■ The task:
Nothing in the records may be left out; restate them word for word.

Stored items:
----
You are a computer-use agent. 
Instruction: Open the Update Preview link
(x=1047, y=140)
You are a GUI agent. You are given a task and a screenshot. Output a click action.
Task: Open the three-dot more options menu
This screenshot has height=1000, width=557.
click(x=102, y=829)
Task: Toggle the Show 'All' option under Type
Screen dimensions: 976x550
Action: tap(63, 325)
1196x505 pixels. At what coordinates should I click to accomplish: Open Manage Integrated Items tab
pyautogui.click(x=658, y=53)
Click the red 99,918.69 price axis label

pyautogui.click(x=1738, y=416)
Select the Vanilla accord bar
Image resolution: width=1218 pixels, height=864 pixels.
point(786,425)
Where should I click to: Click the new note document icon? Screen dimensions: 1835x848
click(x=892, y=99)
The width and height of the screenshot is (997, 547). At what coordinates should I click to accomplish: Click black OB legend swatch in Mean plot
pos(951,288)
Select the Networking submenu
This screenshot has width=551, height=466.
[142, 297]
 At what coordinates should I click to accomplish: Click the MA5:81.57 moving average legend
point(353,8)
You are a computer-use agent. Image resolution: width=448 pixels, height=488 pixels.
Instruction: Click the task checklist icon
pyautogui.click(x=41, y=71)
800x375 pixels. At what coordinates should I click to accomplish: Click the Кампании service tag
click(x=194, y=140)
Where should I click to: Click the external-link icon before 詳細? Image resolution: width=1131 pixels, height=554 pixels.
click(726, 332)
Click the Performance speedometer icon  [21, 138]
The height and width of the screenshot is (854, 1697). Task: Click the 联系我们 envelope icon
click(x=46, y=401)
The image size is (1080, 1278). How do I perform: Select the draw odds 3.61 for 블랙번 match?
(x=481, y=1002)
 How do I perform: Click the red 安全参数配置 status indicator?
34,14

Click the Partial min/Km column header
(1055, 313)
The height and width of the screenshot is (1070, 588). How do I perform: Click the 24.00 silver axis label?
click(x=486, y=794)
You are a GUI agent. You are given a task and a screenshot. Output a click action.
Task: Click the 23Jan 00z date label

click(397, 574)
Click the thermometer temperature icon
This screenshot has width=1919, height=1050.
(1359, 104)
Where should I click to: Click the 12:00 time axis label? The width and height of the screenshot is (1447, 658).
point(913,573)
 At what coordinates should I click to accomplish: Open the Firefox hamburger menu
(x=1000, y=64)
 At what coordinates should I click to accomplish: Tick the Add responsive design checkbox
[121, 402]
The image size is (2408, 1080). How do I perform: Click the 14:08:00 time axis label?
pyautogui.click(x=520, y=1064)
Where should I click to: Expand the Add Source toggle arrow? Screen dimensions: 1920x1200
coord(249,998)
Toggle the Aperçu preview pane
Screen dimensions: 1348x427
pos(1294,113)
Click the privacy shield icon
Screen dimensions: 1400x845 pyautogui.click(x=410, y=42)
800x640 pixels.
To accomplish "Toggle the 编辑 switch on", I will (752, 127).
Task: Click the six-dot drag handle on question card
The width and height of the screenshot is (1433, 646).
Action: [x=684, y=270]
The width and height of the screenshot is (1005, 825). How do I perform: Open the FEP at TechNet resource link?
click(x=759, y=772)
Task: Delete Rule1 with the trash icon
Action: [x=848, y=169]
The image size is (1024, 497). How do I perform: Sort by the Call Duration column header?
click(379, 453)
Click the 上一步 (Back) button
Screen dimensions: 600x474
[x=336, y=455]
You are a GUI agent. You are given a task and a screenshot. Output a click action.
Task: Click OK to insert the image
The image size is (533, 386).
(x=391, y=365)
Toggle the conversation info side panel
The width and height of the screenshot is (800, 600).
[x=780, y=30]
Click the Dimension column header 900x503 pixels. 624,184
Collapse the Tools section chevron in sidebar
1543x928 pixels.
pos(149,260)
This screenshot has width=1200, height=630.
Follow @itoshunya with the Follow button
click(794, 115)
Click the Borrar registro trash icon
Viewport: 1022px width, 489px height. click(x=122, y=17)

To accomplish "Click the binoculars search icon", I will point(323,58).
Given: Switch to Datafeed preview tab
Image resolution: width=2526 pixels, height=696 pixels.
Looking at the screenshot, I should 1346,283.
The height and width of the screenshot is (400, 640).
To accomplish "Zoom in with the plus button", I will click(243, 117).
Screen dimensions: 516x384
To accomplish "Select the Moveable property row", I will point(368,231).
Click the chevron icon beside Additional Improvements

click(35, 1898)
----
■ Result of the task:
You are a computer-use agent. 
Instruction: Open the Update Preview link
(x=1047, y=140)
You are a GUI agent. You are given a task and a screenshot. Output a click action.
Task: Open the three-dot more options menu
This screenshot has height=1000, width=557.
click(x=102, y=829)
Task: Toggle the Show 'All' option under Type
Screen dimensions: 976x550
Action: tap(63, 325)
1196x505 pixels. At what coordinates should I click to accomplish: Open Manage Integrated Items tab
pyautogui.click(x=658, y=53)
Click the red 99,918.69 price axis label

pyautogui.click(x=1738, y=416)
Select the Vanilla accord bar
Image resolution: width=1218 pixels, height=864 pixels.
point(786,425)
Where should I click to: Click the new note document icon? Screen dimensions: 1835x848
click(x=892, y=99)
The width and height of the screenshot is (997, 547). At what coordinates should I click to accomplish: Click black OB legend swatch in Mean plot
pos(951,288)
Select the Networking submenu
This screenshot has width=551, height=466.
[142, 297]
 At what coordinates should I click to accomplish: Click the MA5:81.57 moving average legend
point(353,8)
You are a computer-use agent. Image resolution: width=448 pixels, height=488 pixels.
Instruction: Click the task checklist icon
pyautogui.click(x=41, y=71)
800x375 pixels. At what coordinates should I click to accomplish: Click the Кампании service tag
click(x=194, y=140)
Where should I click to: Click the external-link icon before 詳細? Image resolution: width=1131 pixels, height=554 pixels.
click(726, 332)
Click the Performance speedometer icon  [21, 138]
The height and width of the screenshot is (854, 1697). Task: Click the 联系我们 envelope icon
click(x=46, y=401)
The image size is (1080, 1278). How do I perform: Select the draw odds 3.61 for 블랙번 match?
(x=481, y=1002)
 How do I perform: Click the red 安全参数配置 status indicator?
34,14

Click the Partial min/Km column header
(1055, 313)
The height and width of the screenshot is (1070, 588). How do I perform: Click the 24.00 silver axis label?
click(x=486, y=794)
You are a GUI agent. You are given a task and a screenshot. Output a click action.
Task: Click the 23Jan 00z date label

click(397, 574)
Click the thermometer temperature icon
This screenshot has width=1919, height=1050.
(1359, 104)
Where should I click to: Click the 12:00 time axis label? The width and height of the screenshot is (1447, 658).
point(913,573)
 At what coordinates should I click to accomplish: Open the Firefox hamburger menu
(x=1000, y=64)
 At what coordinates should I click to accomplish: Tick the Add responsive design checkbox
[121, 402]
The image size is (2408, 1080). How do I perform: Click the 14:08:00 time axis label?
pyautogui.click(x=520, y=1064)
Where should I click to: Expand the Add Source toggle arrow? Screen dimensions: 1920x1200
coord(249,998)
Toggle the Aperçu preview pane
Screen dimensions: 1348x427
pos(1294,113)
Click the privacy shield icon
Screen dimensions: 1400x845 pyautogui.click(x=410, y=42)
800x640 pixels.
To accomplish "Toggle the 编辑 switch on", I will (752, 127).
Task: Click the six-dot drag handle on question card
The width and height of the screenshot is (1433, 646).
Action: [x=684, y=270]
The width and height of the screenshot is (1005, 825). How do I perform: Open the FEP at TechNet resource link?
click(x=759, y=772)
Task: Delete Rule1 with the trash icon
Action: [x=848, y=169]
The image size is (1024, 497). How do I perform: Sort by the Call Duration column header?
click(379, 453)
Click the 上一步 (Back) button
Screen dimensions: 600x474
[x=336, y=455]
You are a GUI agent. You are given a task and a screenshot. Output a click action.
Task: Click OK to insert the image
The image size is (533, 386).
(x=391, y=365)
Toggle the conversation info side panel
The width and height of the screenshot is (800, 600).
[x=780, y=30]
Click the Dimension column header 900x503 pixels. 624,184
Collapse the Tools section chevron in sidebar
1543x928 pixels.
pos(149,260)
This screenshot has width=1200, height=630.
Follow @itoshunya with the Follow button
click(794, 115)
Click the Borrar registro trash icon
Viewport: 1022px width, 489px height. click(x=122, y=17)

To accomplish "Click the binoculars search icon", I will point(323,58).
Given: Switch to Datafeed preview tab
Image resolution: width=2526 pixels, height=696 pixels.
Looking at the screenshot, I should 1346,283.
The height and width of the screenshot is (400, 640).
To accomplish "Zoom in with the plus button", I will click(243, 117).
Screen dimensions: 516x384
To accomplish "Select the Moveable property row", I will point(368,231).
Click the chevron icon beside Additional Improvements

click(35, 1898)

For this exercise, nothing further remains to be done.